** begin Given passage **

Ten years ago I had the good luck to spend a couple of days in the company of VS Naipaul, when we were both involved in some literary shenanigan in Italy. He was charming, elegant and avuncular; for his Italian minders, however, he must have been something of a nightmare. Speeches were being made in his honour: long, deeply felt orations in sonorous Italian. He made no attempt to hide his impatience. Later, at a prize-giving ceremony, Naipaul was to receive a lifetime achievement award. For the climactic moment the microphone was passed to a young woman, perhaps a local ex-beauty queen. On stage, she asked Naipaul, in faltering English, to tell "us" about his books. It looked for an instant as though he might shove her into the laps of the front row but after a grimace of exasperation, and some peevish flapping of his hands, he said he was interested in the idea of somebody – of getting what someone's idea might be of himself.

It's a way of looking very evident in Naipaul's wonderful 1987 novel, The Enigma of Arrival. This is the story of a man – a writer from Trinidad – who goes to live, as Naipaul did, in a secluded valley in Wiltshire. It's an autobiographical novel then, or autobiography distanced and subtly defused by the words "a novel" printed on the title page. What excited me about this book was the way a landscape I knew very well was shown to me in a new, meticulous and entirely convincing way. He walks, he takes the bus, he has the occasional conversation, he listens, he misses little. This is a view of a quintessentially English scene presented by a man enamoured with what he sees, but never able to overcome his "stranger's nerves". In some ways it's reminiscent of a later writer, WG Sebald, in a book like The Rings of Saturn – the same alertness, the well-stocked literary intelligence, the hypersensitivity. About the private life of the narrator – let's call him Naipaul – we learn very little in a direct sense. At one point he becomes ill but the illness, evidently serious, is dismissed in a few lines.

** end Given passage **

### Goal a:
Please set down, word for word, everything in the records from the line containing "Given: Select the 200万円 account size radio" down through the end of the records.
The Naipaul passage and the records have no connection to each other.

** begin Exercise materials **

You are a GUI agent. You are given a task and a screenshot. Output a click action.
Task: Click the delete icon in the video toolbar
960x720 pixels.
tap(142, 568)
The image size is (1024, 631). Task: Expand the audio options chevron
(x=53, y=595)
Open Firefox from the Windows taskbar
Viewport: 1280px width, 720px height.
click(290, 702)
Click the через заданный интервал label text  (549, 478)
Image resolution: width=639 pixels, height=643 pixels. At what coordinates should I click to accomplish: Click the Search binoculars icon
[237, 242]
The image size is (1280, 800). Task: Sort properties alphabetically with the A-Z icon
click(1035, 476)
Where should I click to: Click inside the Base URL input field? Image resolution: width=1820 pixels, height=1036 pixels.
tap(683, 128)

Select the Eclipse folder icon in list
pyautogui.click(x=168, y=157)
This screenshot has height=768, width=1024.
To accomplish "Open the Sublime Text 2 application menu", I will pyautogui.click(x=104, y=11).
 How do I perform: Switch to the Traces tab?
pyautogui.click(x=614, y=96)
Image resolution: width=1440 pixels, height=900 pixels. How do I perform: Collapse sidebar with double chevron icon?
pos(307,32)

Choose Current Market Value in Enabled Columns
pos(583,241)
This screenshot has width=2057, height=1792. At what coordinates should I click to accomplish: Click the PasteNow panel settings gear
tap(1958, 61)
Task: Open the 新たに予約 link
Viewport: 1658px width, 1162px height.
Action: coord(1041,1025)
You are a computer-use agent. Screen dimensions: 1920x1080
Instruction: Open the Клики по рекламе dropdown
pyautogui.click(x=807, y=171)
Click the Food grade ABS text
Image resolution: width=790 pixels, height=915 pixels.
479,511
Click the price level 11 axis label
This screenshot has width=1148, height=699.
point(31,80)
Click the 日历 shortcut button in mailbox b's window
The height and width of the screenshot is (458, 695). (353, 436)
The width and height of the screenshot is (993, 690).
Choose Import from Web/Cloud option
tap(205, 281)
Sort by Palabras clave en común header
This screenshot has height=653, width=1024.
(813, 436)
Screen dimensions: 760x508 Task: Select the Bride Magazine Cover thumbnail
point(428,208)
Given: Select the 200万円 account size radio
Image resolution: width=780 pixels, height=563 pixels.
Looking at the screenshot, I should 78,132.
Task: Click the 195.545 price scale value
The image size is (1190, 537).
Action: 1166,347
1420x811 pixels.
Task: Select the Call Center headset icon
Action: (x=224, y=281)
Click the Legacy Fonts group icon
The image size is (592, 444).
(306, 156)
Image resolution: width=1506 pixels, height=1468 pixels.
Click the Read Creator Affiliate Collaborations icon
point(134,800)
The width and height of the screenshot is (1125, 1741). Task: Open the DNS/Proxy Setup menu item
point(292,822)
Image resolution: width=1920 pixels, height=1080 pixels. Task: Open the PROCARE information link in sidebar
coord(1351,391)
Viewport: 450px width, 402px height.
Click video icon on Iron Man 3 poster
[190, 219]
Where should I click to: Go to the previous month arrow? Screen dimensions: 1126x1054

** end Exercise materials **

### Goal b:
According to the Naipaul passage, where does the writer from Trinidad in The Enigma of Arrival go to live?

### Full answer a:
Given: Select the 200万円 account size radio
Image resolution: width=780 pixels, height=563 pixels.
Looking at the screenshot, I should 78,132.
Task: Click the 195.545 price scale value
The image size is (1190, 537).
Action: 1166,347
1420x811 pixels.
Task: Select the Call Center headset icon
Action: (x=224, y=281)
Click the Legacy Fonts group icon
The image size is (592, 444).
(306, 156)
Image resolution: width=1506 pixels, height=1468 pixels.
Click the Read Creator Affiliate Collaborations icon
point(134,800)
The width and height of the screenshot is (1125, 1741). Task: Open the DNS/Proxy Setup menu item
point(292,822)
Image resolution: width=1920 pixels, height=1080 pixels. Task: Open the PROCARE information link in sidebar
coord(1351,391)
Viewport: 450px width, 402px height.
Click video icon on Iron Man 3 poster
[190, 219]
Where should I click to: Go to the previous month arrow? Screen dimensions: 1126x1054

### Full answer b:
In a secluded valley in Wiltshire.